[課題]
本文の「- A希少がんの病理所見のデ」から「方法の開発を目指しています。」までをすべて書き出し、その中の「病理所見」を「病理検査結果」に差し替えてください。

[本文]

------------------------

患者・医療者の皆様へ
なぜMASTER KEY ASIAプロジェクトを行うのか?
- Qなぜ希少がん患者では病理検査が重要なの?
- A希少がんは患者さんの数が少なく、それゆえに診断が難しいことが多々あります。診断が違えば、適切な治療法を行うことができないため、正確な病理診断が肝要です。
- Qなぜ病理検査を日本で再度行うの?
- A上記の通り希少がんの診断は簡単ではありません。国立がん研究センター中央病院は希少がんの診療の経験が豊富です。当院で病理検査を行うことで、より正確な診断ができる可能性があります。
- Q病理診断を行ったらそのデータはどうなるの?
- A希少がんの病理所見のデータは、さらに他の検査所見や臨床経過情報と総合し保管します。これにより、データを一元化することが可能となります。これらのデータは、より良い診断方法や治療方法の開発につなげることを目指しています。
なぜ希少がん患者に対する研究をアジアで行うのか?
- Q希少がんとは何ですか?
- A希少がんとは、人口10万人当たり6例未満の稀ながんで、数が少ないがゆえに診療・受療上の課題が他のがん種に比べて大きいがんのことを指します。
出典 : さまざまな希少がんの解説 | 希少がんセンター (ncc.go.jp) - Q希少がんの診断と治療は、日本ではどのようにしているのですか?
- A希少がんの診断と治療は、専門家も少なく診断や治療がいまだ難しい状況です。治療施設の集約化をはかっており、当院では希少がんセンターを設置して、希少がんの患者さんとご家族の方によりよい医療を提供すると共に、知見をまとめ、新たな治療方法の開発を目指しています。
- Qなぜアジア各国と協力すると、希少がんに対する治療方法の開発が進むのですか?
- A国内だけでも多くの患者さんがいる他のがん種とは異なり、希少がんでは臨床試験で薬剤や治療方法の効果をきちんと確認すること自体が困難です。しかし、1つの国では難しくても複数の国との共同研究で、より多くの患者データを集めることができれば、患者数の少なさにより開発が進まないという課題を克服できます。

------------------------

元データ
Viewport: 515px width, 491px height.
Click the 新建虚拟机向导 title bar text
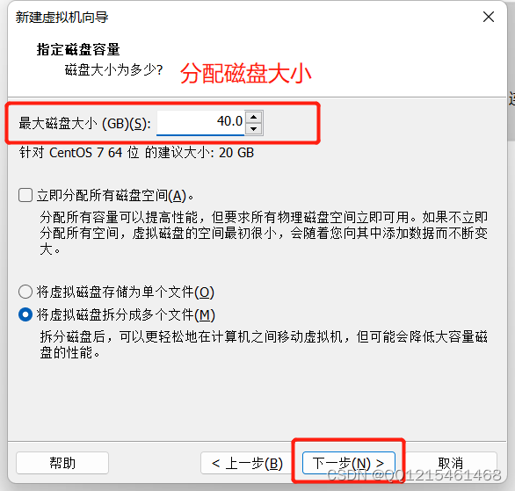[62, 17]
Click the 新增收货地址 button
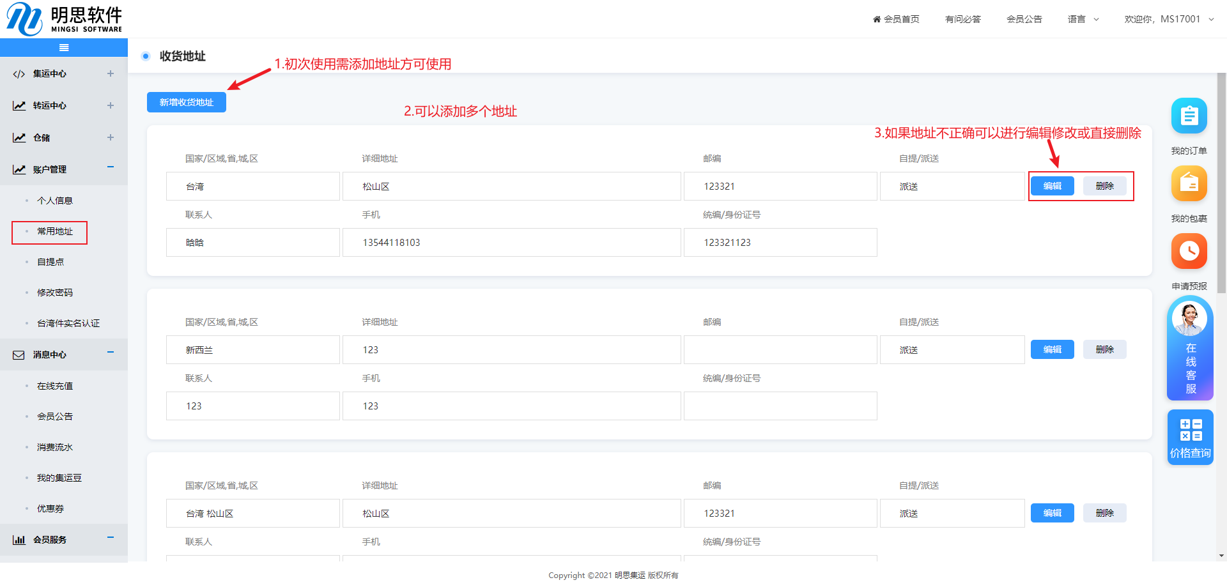Viewport: 1227px width, 587px height. (x=187, y=102)
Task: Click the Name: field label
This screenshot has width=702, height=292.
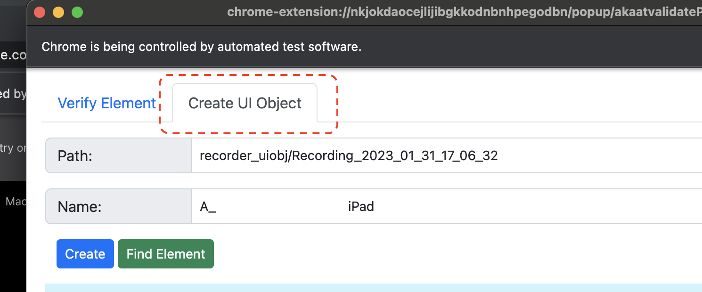Action: pyautogui.click(x=80, y=207)
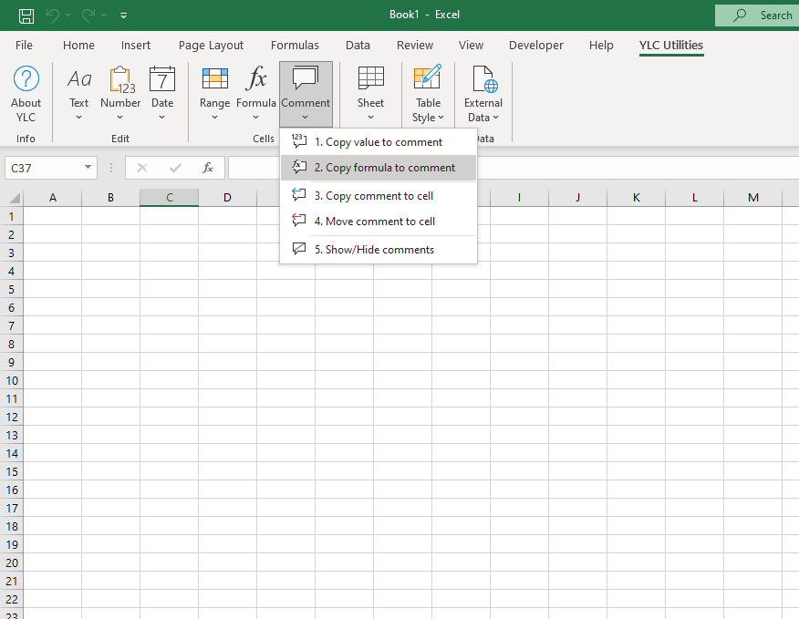Open the Text tools icon

point(79,79)
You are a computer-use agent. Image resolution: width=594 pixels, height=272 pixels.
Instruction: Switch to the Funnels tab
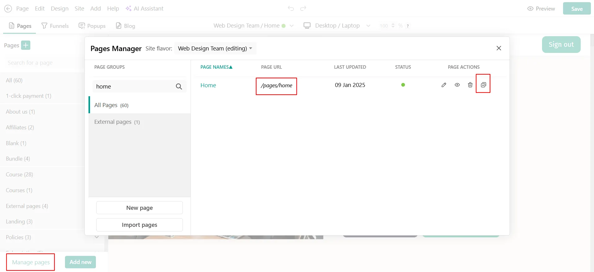[x=55, y=26]
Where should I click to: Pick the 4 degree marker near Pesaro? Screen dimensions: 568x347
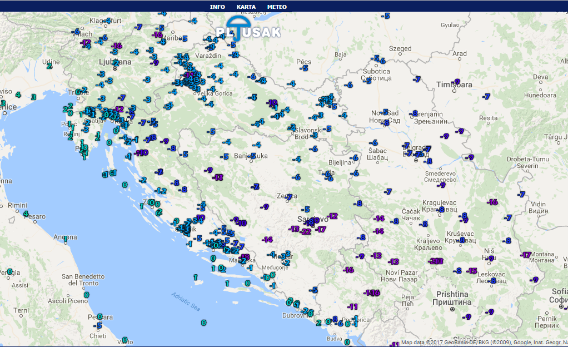pyautogui.click(x=26, y=213)
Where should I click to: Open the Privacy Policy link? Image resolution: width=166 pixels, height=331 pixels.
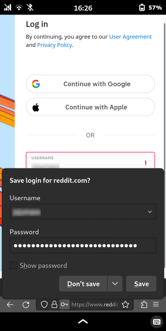point(54,45)
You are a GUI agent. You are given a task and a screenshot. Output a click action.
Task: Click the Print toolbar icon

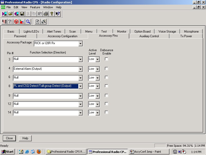point(46,14)
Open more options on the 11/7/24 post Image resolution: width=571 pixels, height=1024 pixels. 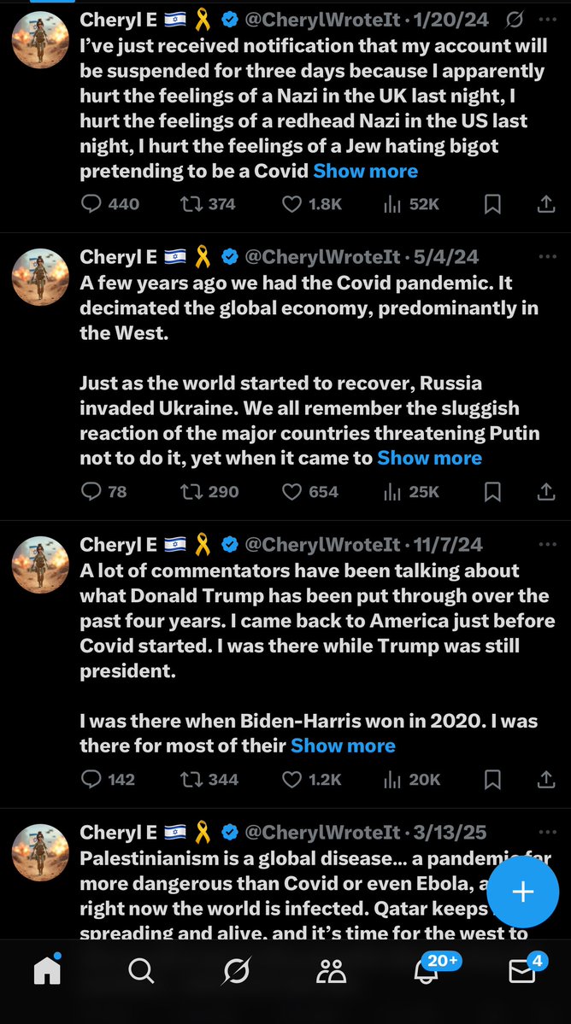(x=545, y=544)
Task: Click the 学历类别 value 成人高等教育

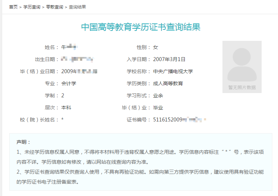Action: (x=168, y=83)
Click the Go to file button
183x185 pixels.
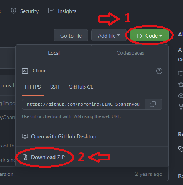click(x=71, y=36)
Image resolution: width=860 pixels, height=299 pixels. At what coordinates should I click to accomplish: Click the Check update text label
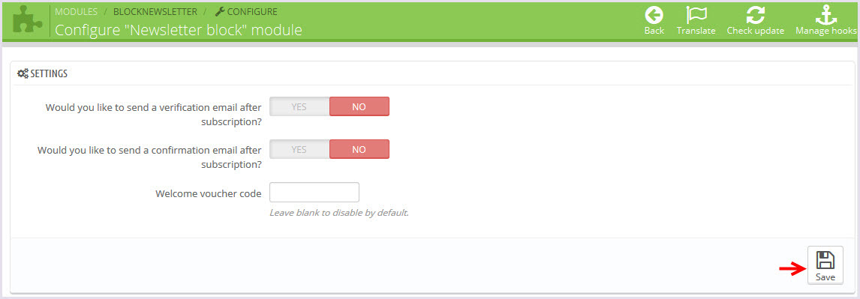(755, 31)
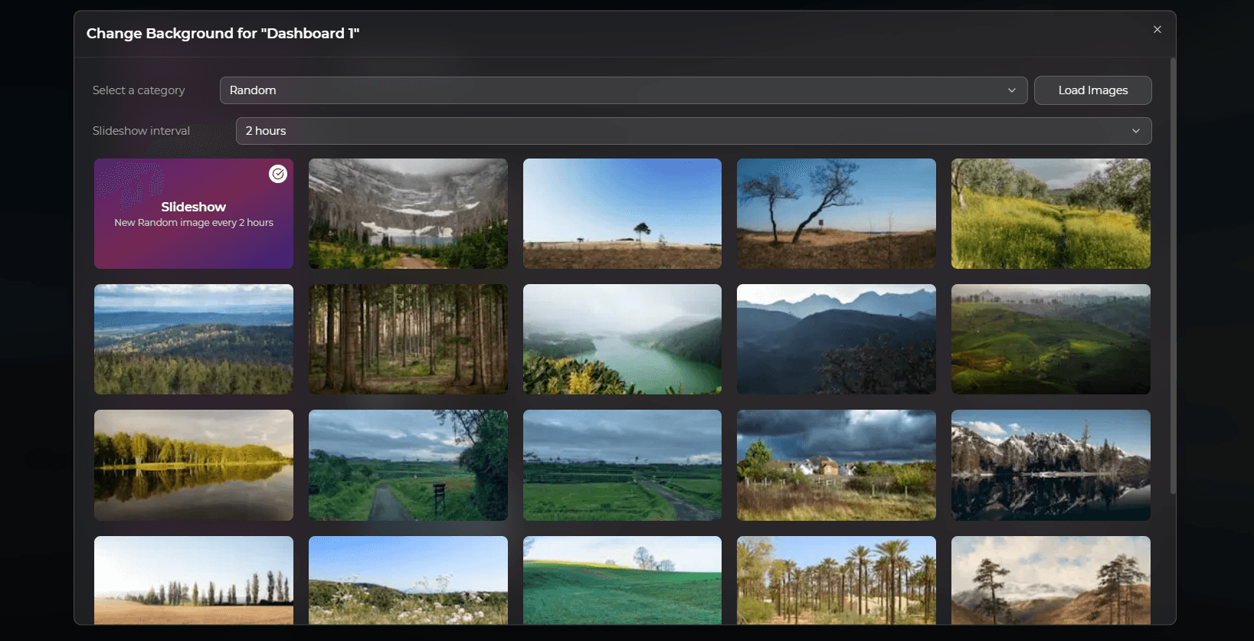
Task: Pick the misty green river image
Action: click(622, 339)
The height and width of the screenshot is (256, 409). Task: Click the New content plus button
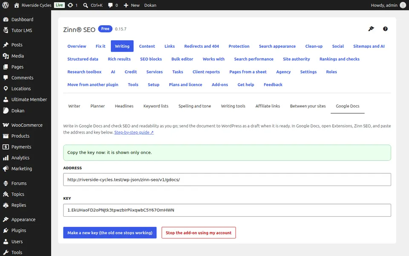tap(132, 5)
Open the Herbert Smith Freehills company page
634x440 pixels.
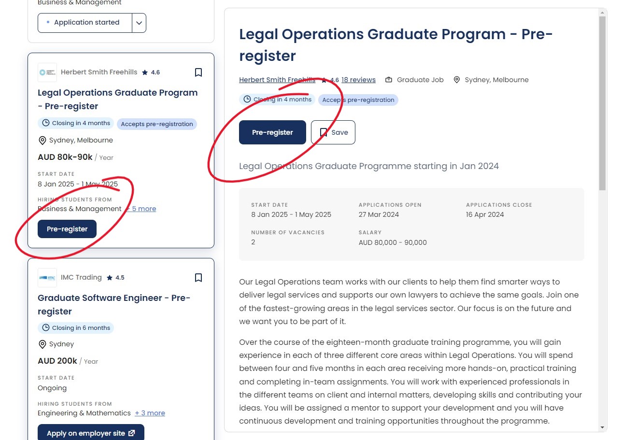click(277, 80)
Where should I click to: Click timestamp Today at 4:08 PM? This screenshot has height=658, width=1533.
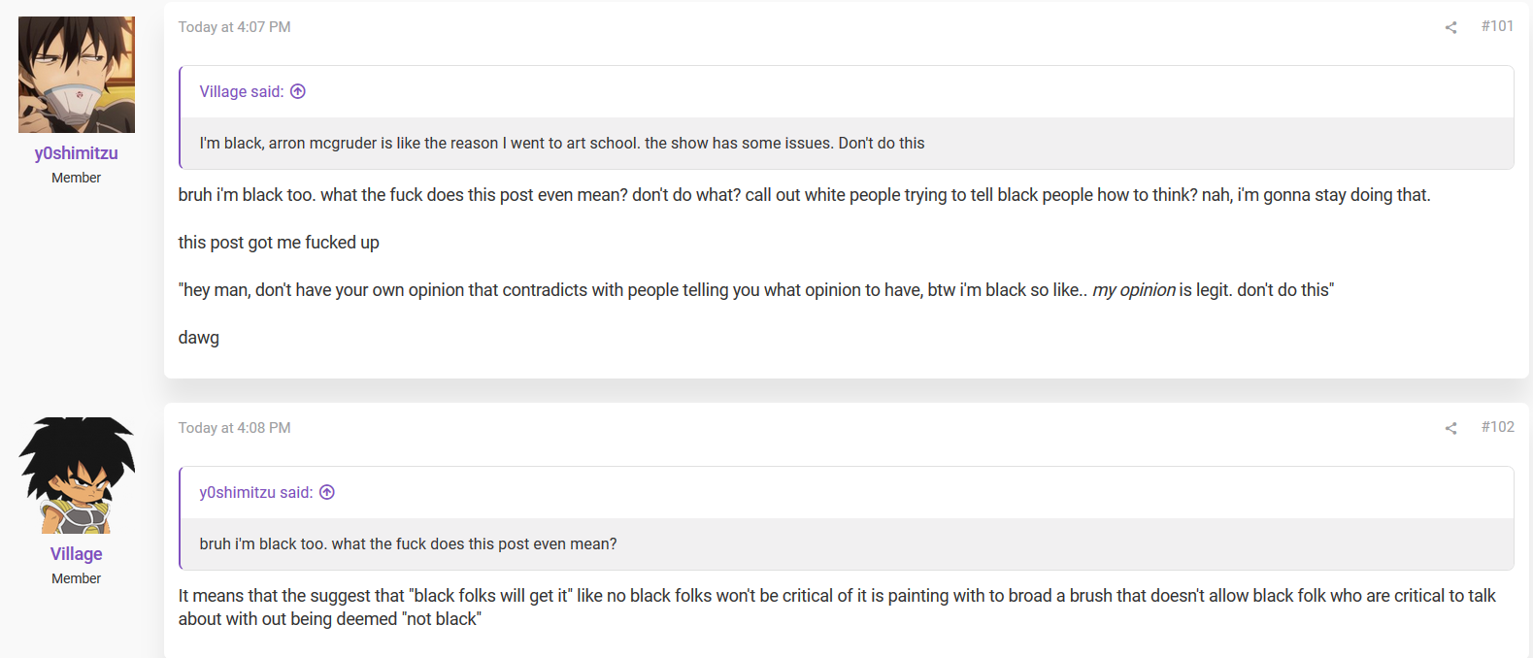pyautogui.click(x=234, y=428)
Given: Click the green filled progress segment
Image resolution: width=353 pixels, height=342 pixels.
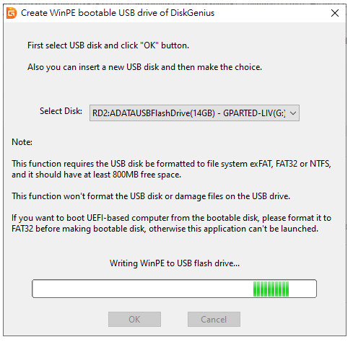Looking at the screenshot, I should point(271,289).
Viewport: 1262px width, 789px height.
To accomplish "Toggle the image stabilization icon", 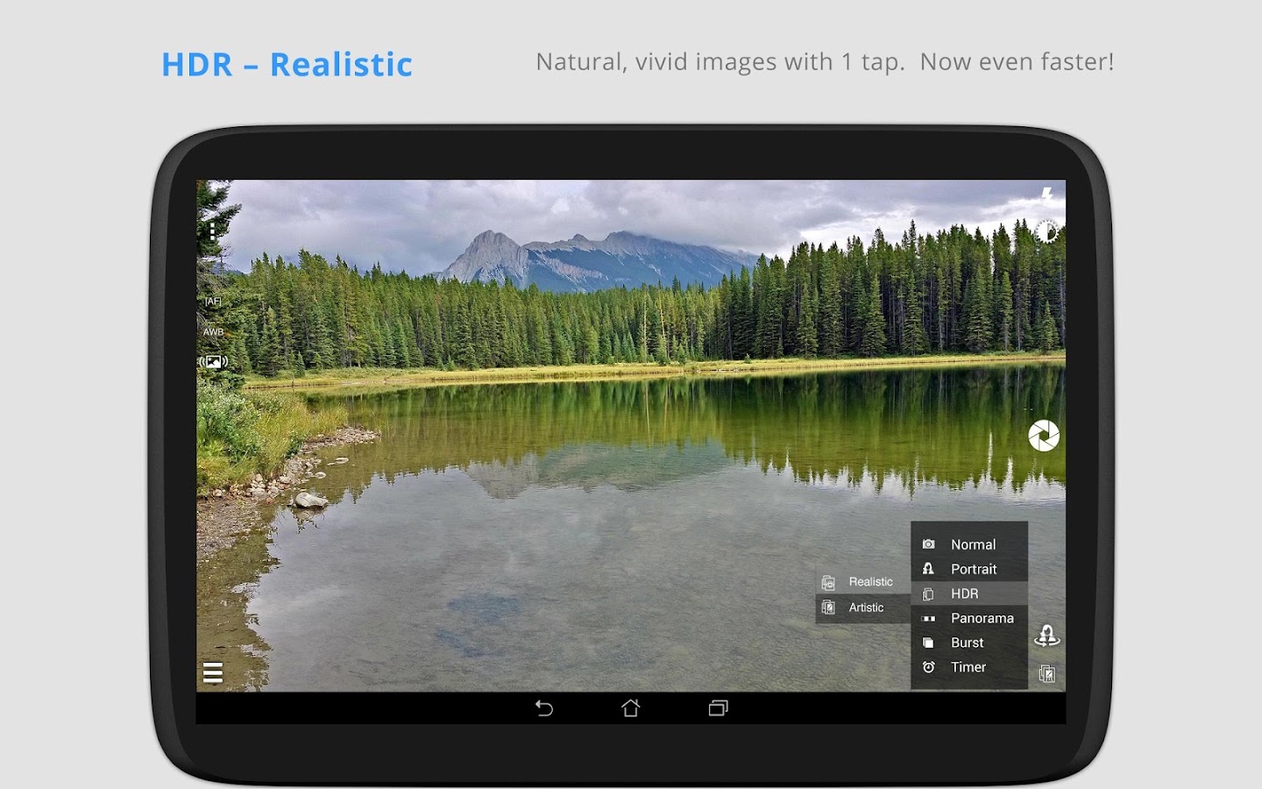I will click(x=213, y=361).

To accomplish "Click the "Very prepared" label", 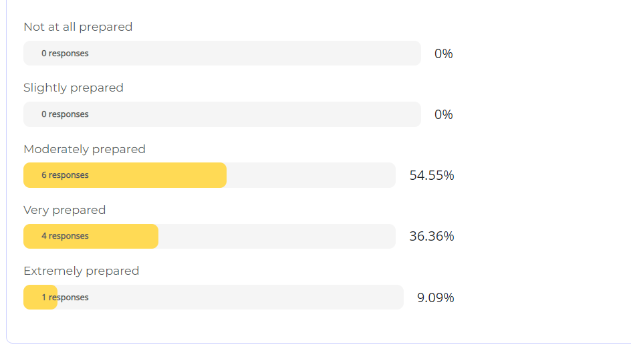I will 64,210.
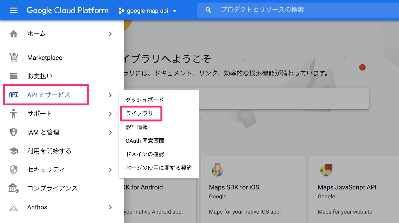This screenshot has height=223, width=399.
Task: Select ダッシュボード from the submenu
Action: pos(145,100)
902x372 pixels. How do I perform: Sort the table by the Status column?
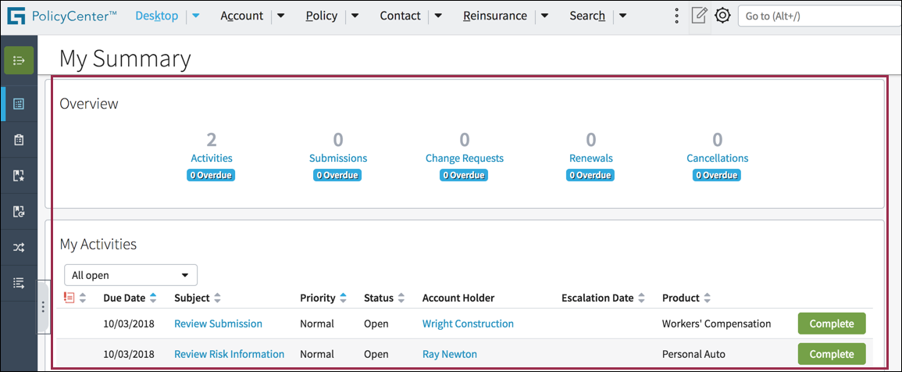point(379,298)
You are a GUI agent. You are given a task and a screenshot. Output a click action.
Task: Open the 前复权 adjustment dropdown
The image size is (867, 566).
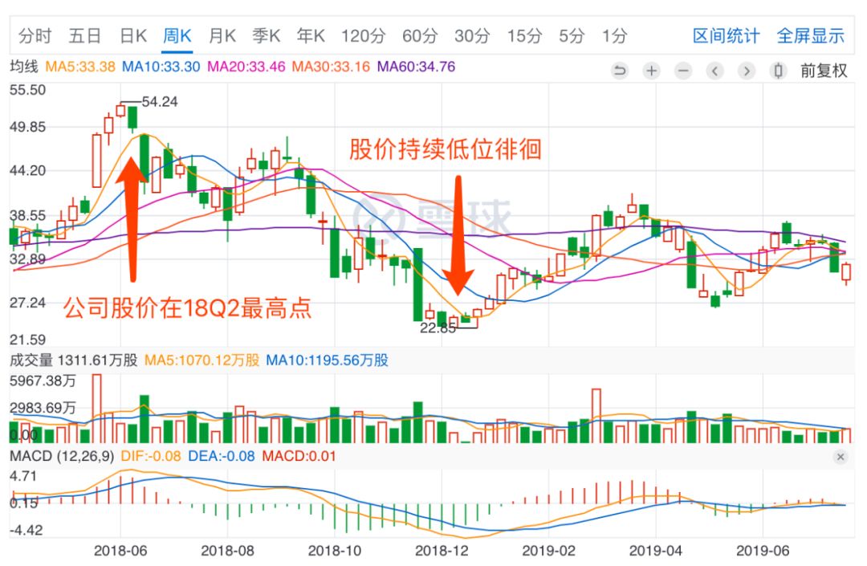(x=824, y=71)
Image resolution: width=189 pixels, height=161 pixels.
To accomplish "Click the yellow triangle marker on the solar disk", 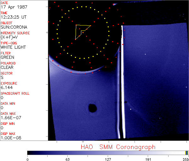I will click(81, 31).
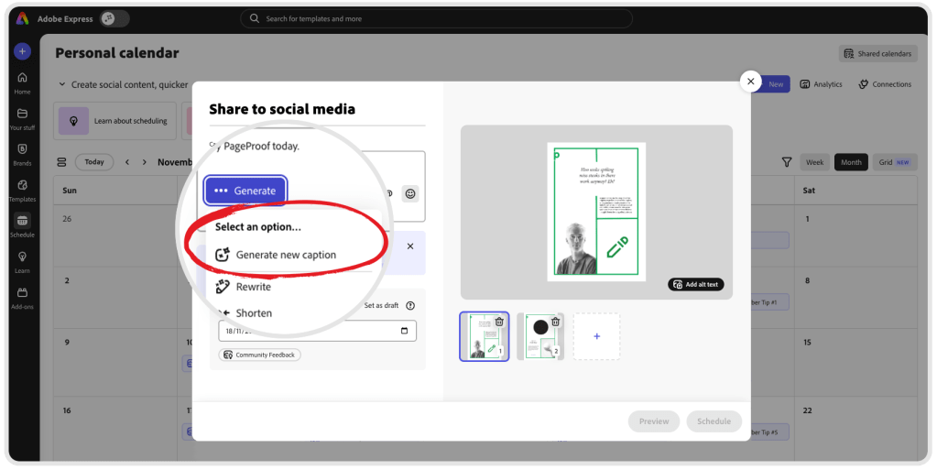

------------------------

[解答欄]
- A希少がんの病理検査結果のデータは、さらに他の検査所見や臨床経過情報と総合し保管します。これにより、データを一元化することが可能となります。これらのデータは、より良い診断方法や治療方法の開発につなげることを目指しています。
なぜ希少がん患者に対する研究をアジアで行うのか?
- Q希少がんとは何ですか?
- A希少がんとは、人口10万人当たり6例未満の稀ながんで、数が少ないがゆえに診療・受療上の課題が他のがん種に比べて大きいがんのことを指します。
出典 : さまざまな希少がんの解説 | 希少がんセンター (ncc.go.jp) - Q希少がんの診断と治療は、日本ではどのようにしているのですか?
- A希少がんの診断と治療は、専門家も少なく診断や治療がいまだ難しい状況です。治療施設の集約化をはかっており、当院では希少がんセンターを設置して、希少がんの患者さんとご家族の方によりよい医療を提供すると共に、知見をまとめ、新たな治療方法の開発を目指しています。